La Faute de l'Abbé Mouret

La Faute de l'Abbé Mouret (paragraphe n°114)

Partie : Livre 1, chapitre IV

Le grand chien noir qui gardait les Artaud venait de se décider à monter auprès de l'abbé Mouret. Il s'était assis de nouveau sur son derrière, à ses pieds. Mais le prêtre restait perdu dans la douceur du matin. La veille, il avait commencé les exercices du Rosaire de Marie ; il attribuait la grande joie qui descendait en lui à l'intercession de la Vierge auprès de son divin Fils.

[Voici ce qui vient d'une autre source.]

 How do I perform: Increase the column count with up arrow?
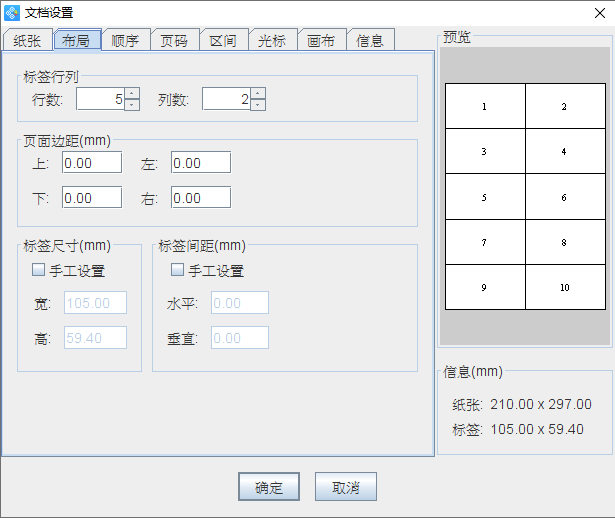pyautogui.click(x=258, y=94)
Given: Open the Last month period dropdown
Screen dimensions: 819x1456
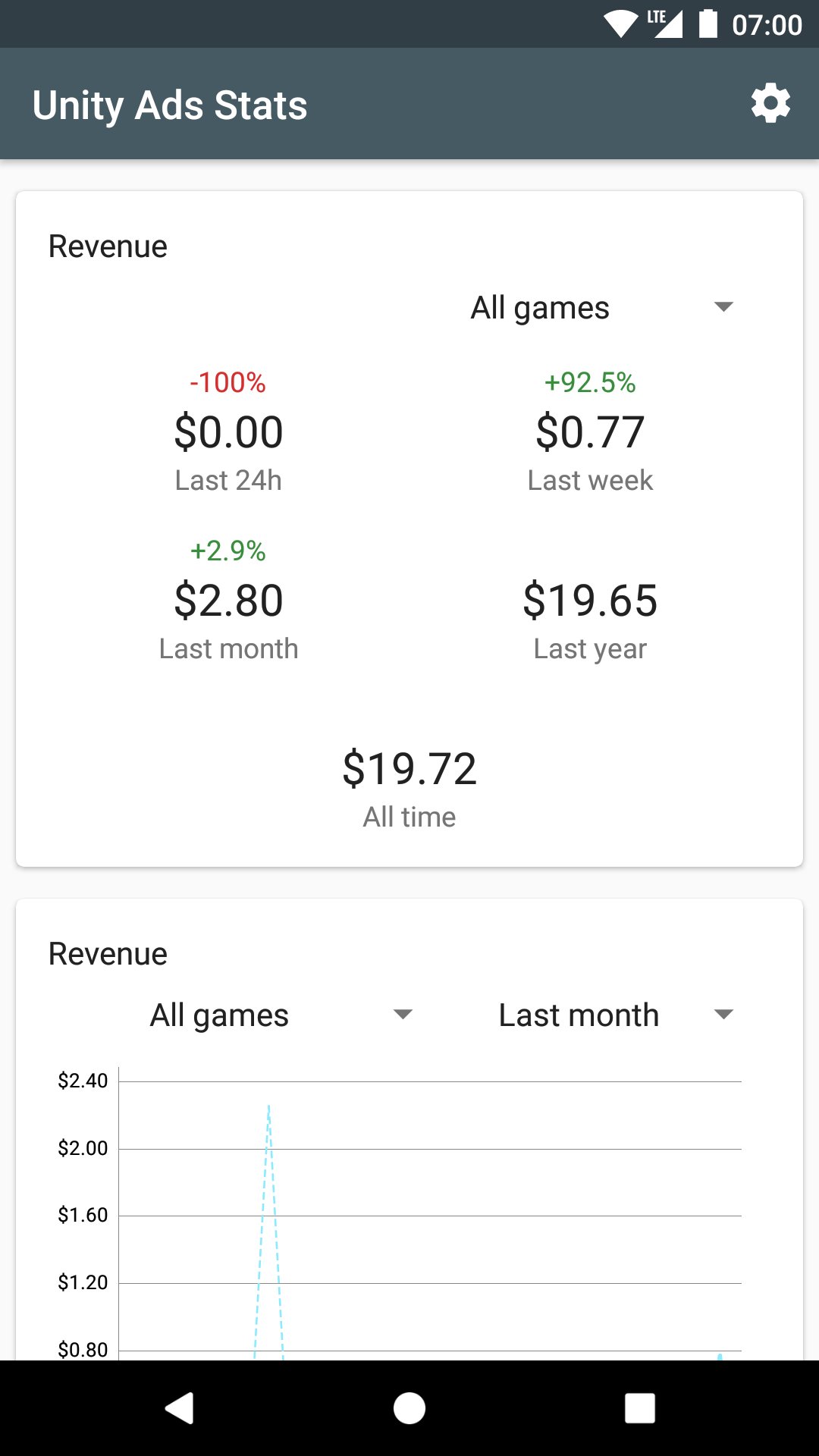Looking at the screenshot, I should 615,1015.
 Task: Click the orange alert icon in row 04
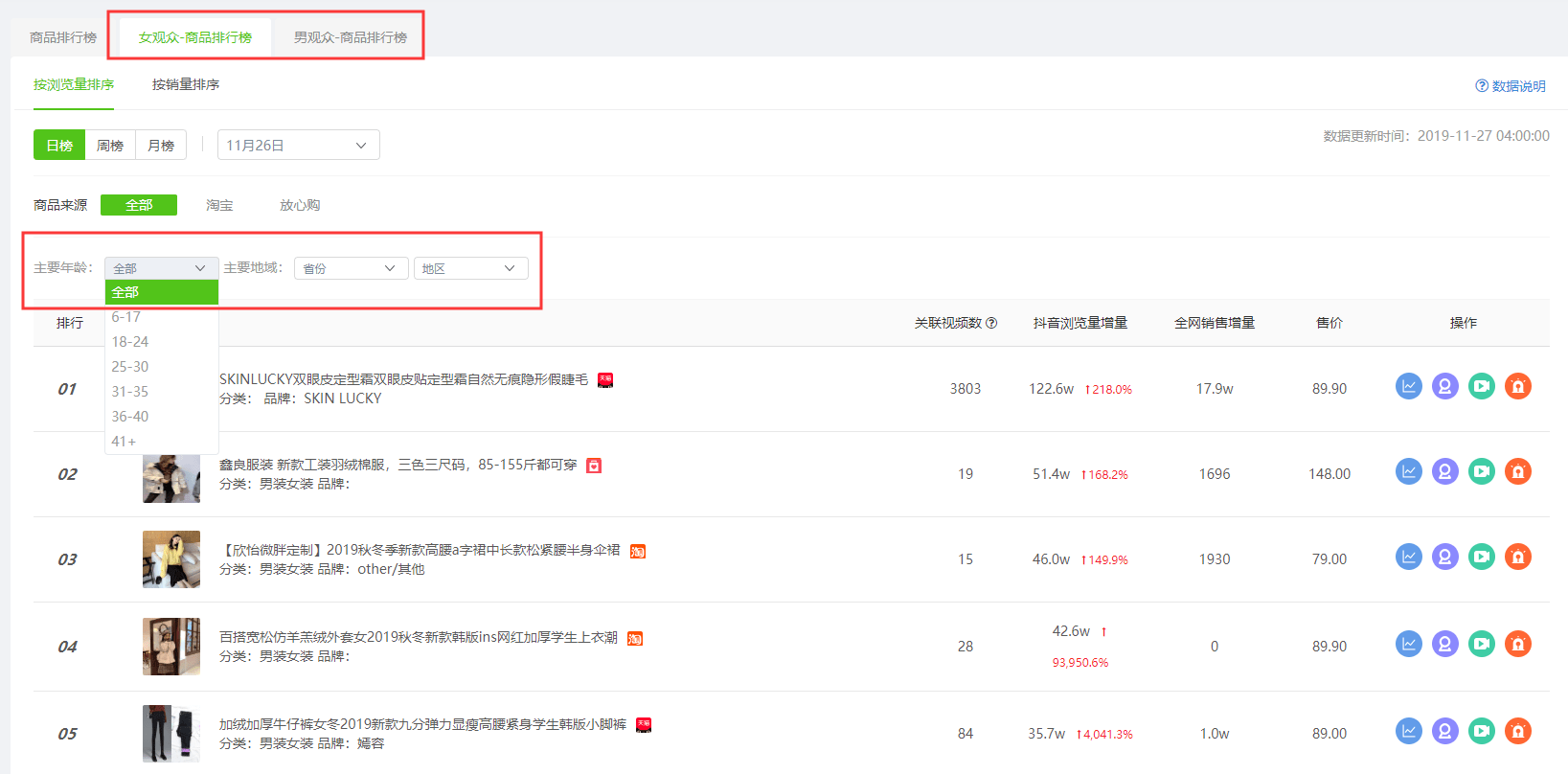coord(1517,645)
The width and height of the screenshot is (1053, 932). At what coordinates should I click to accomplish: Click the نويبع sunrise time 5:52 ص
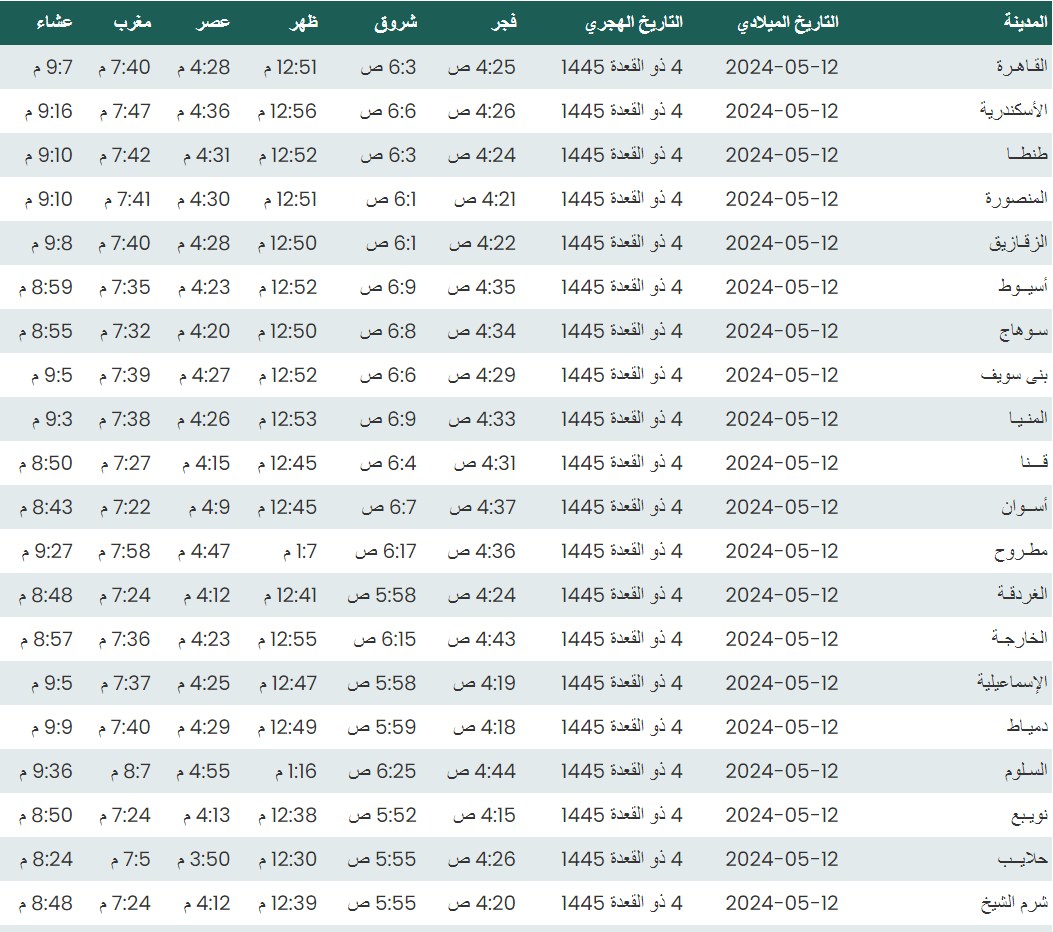tap(382, 815)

Et que les biens de la terre lui semblaient méprisables ! Avec quelle reconnaissance il se sentait pauvre ! En entrant dans les ordres, ayant perdu son père et sa mère le même jour, à la suite d'un drame dont il ignorait encore les épouvantes, il avait laissé à un frère aîné toute la fortune. Il ne tenait plus au monde que par sa sœur. Il s'était chargé d'elle, pris d'une sorte de tendresse religieuse pour sa tête faible. La chère innocente était si puérile, si petite fille, qu'elle lui apparaissait avec la pureté de ces pauvres d'esprit, auxquels l'Evangile accorde le royaume des cieux. Cependant, elle l'inquiétait depuis quelque temps ; elle devenait trop forte, tropsaine ; elle sentait trop la vie. Mais c'était à peine un malaise. Il passait ses journées dans l'existence intérieure qu'il s'était faite, ayant tout quitté pour se donner entier. Il fermait la porte de ses sens, cherchait à s'affranchir des nécessités du corps, n'était plus qu'une âme ravie par la contemplation. La nature ne lui présentait que pièges, qu'ordures ; il mettait sa gloire à lui faire violence, à la mépriser, à se dégager de sa boue humaine. Le juste doit être insensé selon le monde. Aussi se regardait-il comme un exilé sur la terre ; il n'envisageait que les biens célestes, ne pouvant comprendre qu'on mit en balance une éternité de félicité avec quelques heures d'une joie périssable. Sa raison le trompait, ses désirs mentaient. Et, s'il avançait dans la vertu, c'était surtout par son humilité et son obéissance. Il voulait être le dernier de tous, soumis à tous, pour que la rosée divine tombât sur son cœur comme sur un sable aride ; il se disait couvert d'opprobre et de confusion, indigne à jamais d'être sauvé du péché. Etre humble, c'est croire, c'est aimer. Il ne dépendait même plus de lui-même, aveugle, sourd, chair morte. Il était la chose de Dieu. Alors, de cette abjection où il s'enfonçait, un hosanna l'emportait au-dessus des heureux et des puissants, dans le resplendissement d'un bonheur sans fin.